* _READING TEXT_
++++++++++++++++++++

On 2 July 1644 the Battle of Marston Moor, one of the largest battles ever fought on English soil, took place in fields some miles to the south-west of the village. Royalist troops under Prince Rupert crossed the Ouse between Beningbrough and Nun Monkton and proceeded on to Skipbridge where they crossed the Nidd and joined battle with the Parliamentarian army. Because of its proximity to the battlefield, Nun Monkton must have been directly affected but there seem to be no traditions, though older villagers in the late twentieth century reported claims that fallen soldiers were buried around St. Mary's Church.
In 1748 the estate and those in surrounding villages passed to William Tufnell Jolliffe upon the death of his uncle Nathaniel Payler. A painting dated to 1773 shows Squire William Tufnell with his son on horseback amid a pack of hounds, looking across from the Moor Monkton bank of the Nidd at Nun Monkton Priory and Church. Despite the passage of 237 years, the view is relatively unchanged today. An elaborate early nineteenth century monument to the Tufnell family is today in the sacristy on the north side of the church. Before 1871 it was in the old sanctuary of the church and seems to have been somewhat damaged during while being moved.
George IV while Prince of Wales, is believed to have had lunch at the Priory during a visit to Yorkshire.
In the 1840s one visitor to the village would have been the novelist Anne Brontë, and her brother Branwell. During her time as a governess to the Robinson family at Thorpe Green, Little Ouseburn, Brontë taught the children of the rector of Nun Monkton.
In 1860, Isaac Crawhall, a Durham-born gentleman, bought Nun Monkton from the Tufnell family and his family owned the estate and lived at the Priory until it was bought by the Whitworth family in the 1920s. Crawhall was responsible for the redesigning of the church and the building of the new roof and chancel between 1871 and 1875.
A painting of villagers standing outside St.Mary's church by the landscape artist John Henry Leonard was sold at Christies in January 2009. It appears to date from the 1860s and may have been commissioned by Isaac Crawhall.
Nun Monkton was visited in the summer of 1898 by the future Provost of Eton and ghost story writer, M.R.James on a boat trip from York during a meeting of Convocation. James was enchanted by the Priory house and gardens and its chinoiserie summer house near the river. He wrote in a letter: "At Nun Monkton a beautiful house adjoins the church — Queen Anne with a sweet garden and leaden statues and a summerhouse." Nun Monkton later appears to have provided some of the background for his gruesome ghost story "The Ash Tree", though in the story the house is situated in Suffolk.
The largest secular building in Nun Monkton and architecturally by far the finest after the church, is the hall or manor house formally known as the Priory, and used as a location in the television series A Touch of Frost in an episode entitled "Endangered Species". Observant viewers who know the location will note that when Jack Frost drives up to The Priory it shows the gate to the left of the cattle grid, over which a temporary wall was erected for the TV programme. In the grounds of the Priory is Avenue Cottage, an 18th-century grade II listed building.

++++++++++++++++++++

* _ITEMS_
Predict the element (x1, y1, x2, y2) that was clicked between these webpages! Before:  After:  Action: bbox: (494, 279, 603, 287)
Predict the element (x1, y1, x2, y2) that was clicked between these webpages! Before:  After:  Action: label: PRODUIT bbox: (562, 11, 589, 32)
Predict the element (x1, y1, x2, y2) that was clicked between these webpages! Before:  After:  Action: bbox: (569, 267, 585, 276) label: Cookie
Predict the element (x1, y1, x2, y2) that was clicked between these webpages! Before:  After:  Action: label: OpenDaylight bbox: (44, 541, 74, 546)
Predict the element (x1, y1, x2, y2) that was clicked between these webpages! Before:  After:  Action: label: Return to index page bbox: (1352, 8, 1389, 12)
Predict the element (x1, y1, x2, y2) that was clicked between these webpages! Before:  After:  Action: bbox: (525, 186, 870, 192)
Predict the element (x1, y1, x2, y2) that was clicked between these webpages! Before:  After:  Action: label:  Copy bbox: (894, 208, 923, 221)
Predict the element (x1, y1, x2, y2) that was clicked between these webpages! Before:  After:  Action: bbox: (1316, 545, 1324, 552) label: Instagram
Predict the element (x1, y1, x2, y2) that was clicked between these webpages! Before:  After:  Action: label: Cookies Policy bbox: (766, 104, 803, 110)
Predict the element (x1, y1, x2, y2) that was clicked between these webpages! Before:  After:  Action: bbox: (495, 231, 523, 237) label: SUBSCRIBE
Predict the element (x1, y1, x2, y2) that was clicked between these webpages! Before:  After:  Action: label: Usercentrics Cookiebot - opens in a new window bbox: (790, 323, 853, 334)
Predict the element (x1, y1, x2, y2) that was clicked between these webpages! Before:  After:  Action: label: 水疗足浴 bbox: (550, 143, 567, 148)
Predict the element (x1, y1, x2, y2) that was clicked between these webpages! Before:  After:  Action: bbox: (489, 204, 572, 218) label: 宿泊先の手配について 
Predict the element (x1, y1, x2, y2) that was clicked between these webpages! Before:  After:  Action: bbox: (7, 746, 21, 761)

++++++++++++++++++++

* _EXERCISE AIM_
Quote the Nun Monkton history text word for word, everything from "In the 1840s" down to "1871 and 1875.". The data has nothing to do with what follows.

* _RESPONSE TO THE TASK_
In the 1840s one visitor to the village would have been the novelist Anne Brontë, and her brother Branwell. During her time as a governess to the Robinson family at Thorpe Green, Little Ouseburn, Brontë taught the children of the rector of Nun Monkton.
In 1860, Isaac Crawhall, a Durham-born gentleman, bought Nun Monkton from the Tufnell family and his family owned the estate and lived at the Priory until it was bought by the Whitworth family in the 1920s. Crawhall was responsible for the redesigning of the church and the building of the new roof and chancel between 1871 and 1875.